One group has investigated vanadium/vanadium electrolytes in H2SO4. In that effort, V2O5+V2O3+H2SO4 yields VOSO4. An electrochemical reduction of V2O5+H2SO4 can also yield VOSO4. However, preparation of the electrolyte has proved difficult and impractical. Another group has tried a mixture of H2SO4 and HCl by dissolving VOSO4 in HCl. However, again the electrolyte has proved to be expensive and and impractical to prepare sulfate free formulation.

Therefore, there is a need for better redox flow cell battery systems.

SUMMARY

Embodiments of the present invention provide a vanadium based flow cell system.
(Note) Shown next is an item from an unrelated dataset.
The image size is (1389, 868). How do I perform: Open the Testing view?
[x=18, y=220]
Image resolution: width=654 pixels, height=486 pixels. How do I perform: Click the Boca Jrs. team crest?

A method for providing an electrolytic solution according to the present invention includes chemically reducing an acidic solution/suspension of V5+ to form a reduced solution and electrochemically reducing the reduced solution to form an electrolyte.

A flow cell battery system according to some embodiments of the present invention includes a positive vanadium electrolyte; a negative vanadium electrolyte; and a stack having a plurality of cells, each cell formed between two electrodes and having a positive cell receiving the positive vanadium electrolyte and a negative cell receiving the negative vanadium electrolyte separated by a porous membrane.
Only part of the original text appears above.